Did Dark Matter Destroy Universe 1.0?

No galaxies have been seen before at such early epochs as that seen in this deepest images of the universe ever taken in near-infrared light by NASA’s Hubble Space Telescope (see video below). The faintest and reddest objects in the image are galaxies that correspond to „look-back times“ of approximately 12.9 billion years to 13.1 billion years ago.

A longstanding enigma is that it still appears that these early galaxies did not emit enough radiation to „reionise“ the early Universe by stripping electrons from the neutral hydrogen that cooled after the Big Bang. This „reionisation“ event occurred between about 400 million and 900 million years after the Big Bang, but astronomers still don’t know which light sources caused it to happen. These newly discovered galaxies date from this important epoch in the evolution of the Universe.

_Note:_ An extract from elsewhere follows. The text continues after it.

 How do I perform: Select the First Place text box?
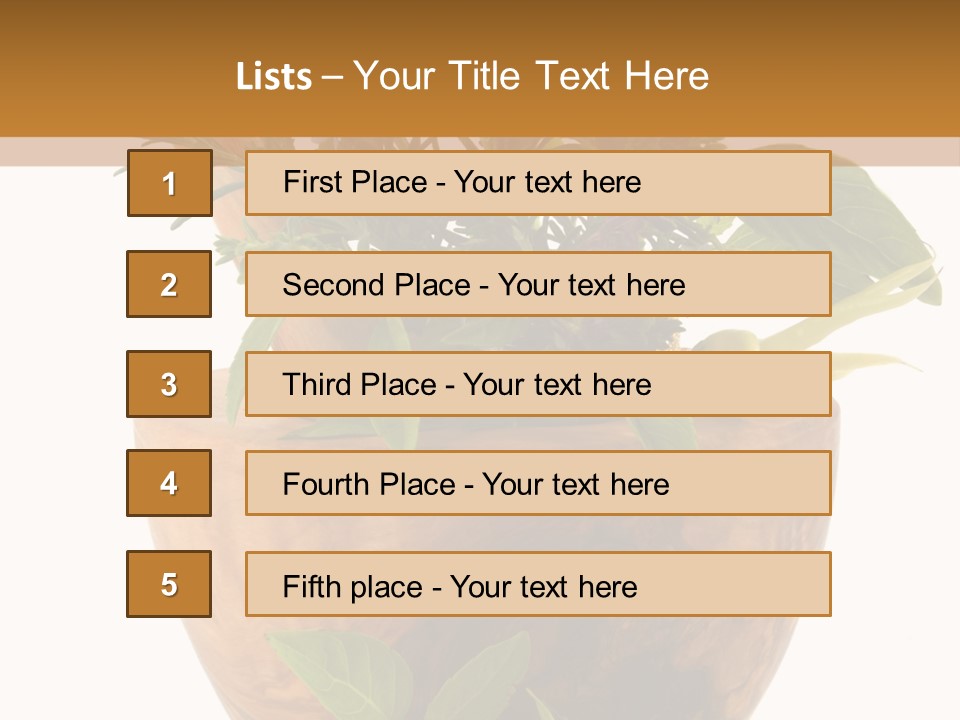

It took about the first billion years to completely ionize the Universe; before that, the Universe was opaque to light, with neutral atoms acting like dust. As the Universe reionizes, it becomes easier to see the light from whatever objects are behind it. The youngest object ever discovered in the universe, Gamma Ray Burst GRB 090423, born when the Universe was under 0.7 billion years old. This thing is so far away that no visible light actually got out; we can only see the X-rays from it

These early Hubble galaxies are much smaller than the Milky Way and other spiral galaxies and have populations of stars that are intrinsically very blue. This may indicate the galaxies are so primordial that they are deficient in heavier elements, and as a result, are quite free of the dust that reddens light through scattering.

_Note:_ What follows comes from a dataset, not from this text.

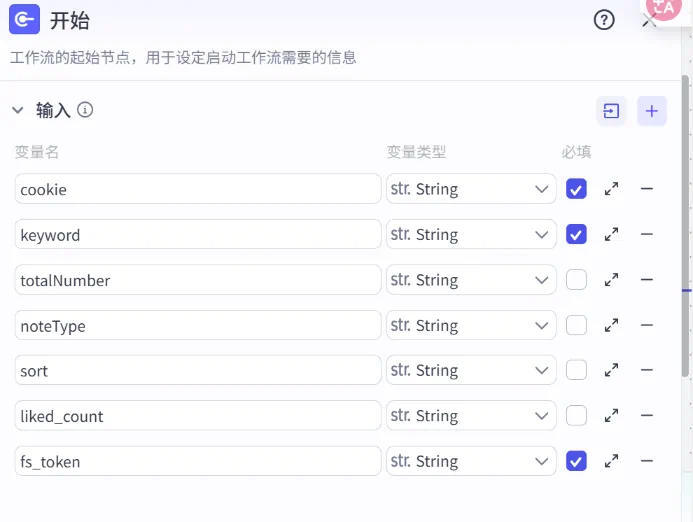Open the help question mark icon
This screenshot has height=522, width=693.
coord(604,20)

Ross McLure of the Institute for Astronomy at Edinburgh University and his team detected 29 galaxy candidates, of which twelve lie beyond redshift 6.3 and four lie beyond redshift 7 (where the redshifts correspond to 890 million years and 780 million years after the Big Bang respectively). He notes that „the unique infrared sensitivity of Wide Field Camera 3 means that these are the best images yet for providing detailed information about the first galaxies as they formed in the early Universe“.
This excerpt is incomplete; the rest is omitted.